My readers keep asking me how, exactly, can they eliminate inner passivity from their emotional life. “Okay, I can see that it’s a problem for me,” they say. “Now how do I get rid of it?”
This message from a reader in Australia is typical of this feedback:
The symptoms you describe in your book, The Phantom of the Psyche, were almost a carbon copy of what I’ve suffered from my whole life. I loved the book, yet I’m still not sure what to do in daily life at a more practical level. The exercises in the book make sense but they seem a tad trivial when juxtaposed with the scope of the problem. Perhaps I’m asking too much of your book and that psychotherapy is really the only way to change things. Any thoughts on this would be great.
Good psychotherapy can certainly bring inner passivity and its symptoms more quickly into focus. Yet very few psychotherapists are going to address inner passivity directly. Here, in this longer than usual post, I offer some further direction for doing this on one’s own.

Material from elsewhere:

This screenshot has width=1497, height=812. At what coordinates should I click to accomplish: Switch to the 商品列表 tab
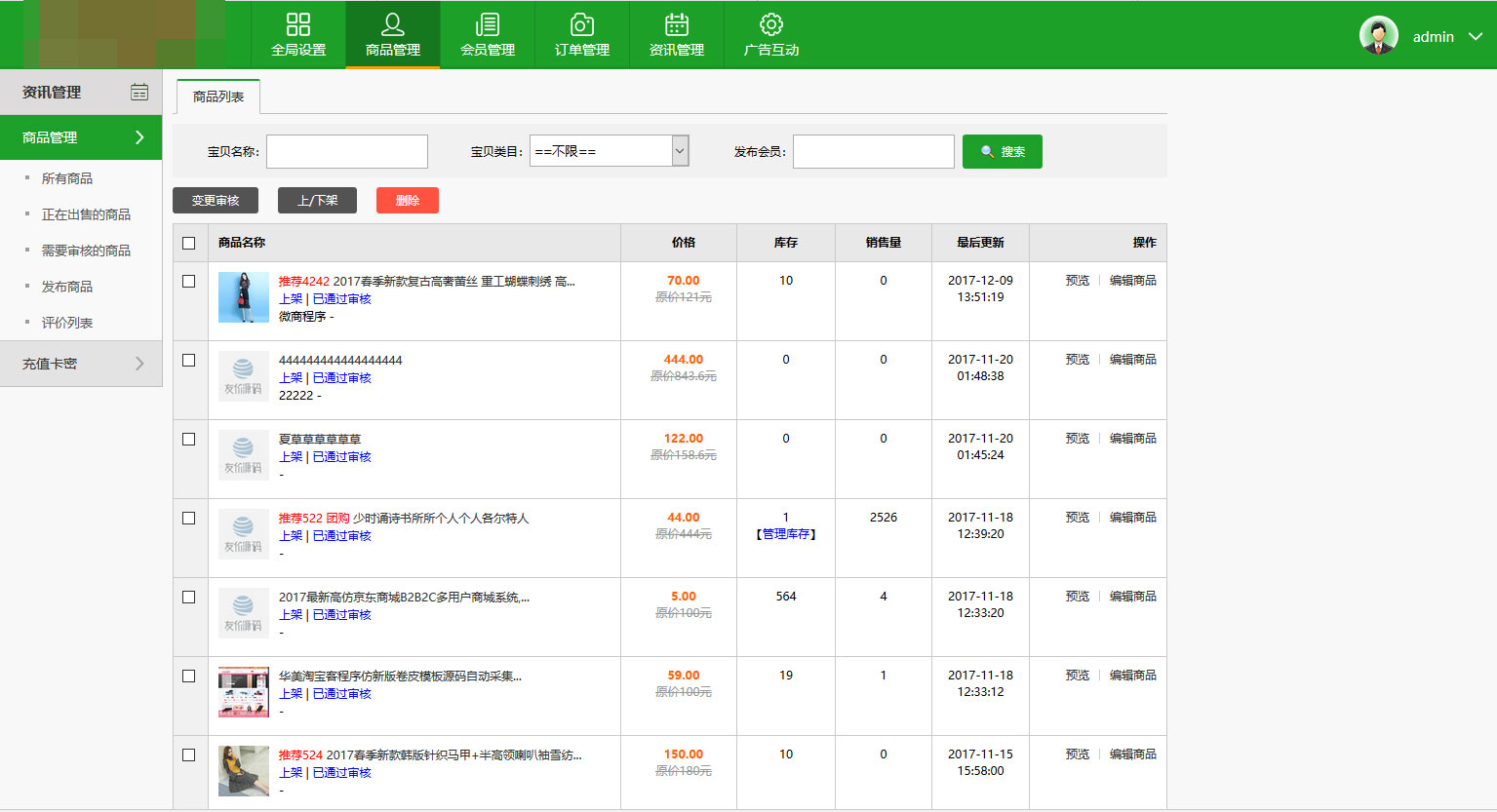[x=218, y=97]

Inner passivity is responsible for much of our self-doubt, self-criticism, indecision, procrastination, defensiveness, confusion, loneliness, depression, emptiness, and addictions, as well as feelings of being unworthy and trapped. People suffering from these symptoms are usually unable to detect or expose the inner passivity at the source.
As I’ve written previously, the best solution for overcoming inner passivity involves recognizing its existence within us. We become watchful and vigilant about how it intrudes into our daily life as negative thoughts, feelings, and beliefs, thereby producing self-defeating behaviors. Inner passivity has scores of symptoms, and many are mentioned and described throughout this website. As we trace the symptoms backwards, deeper into our psyche, we become schooled in the ways in which inner passivity sneaks into our everyday experiences.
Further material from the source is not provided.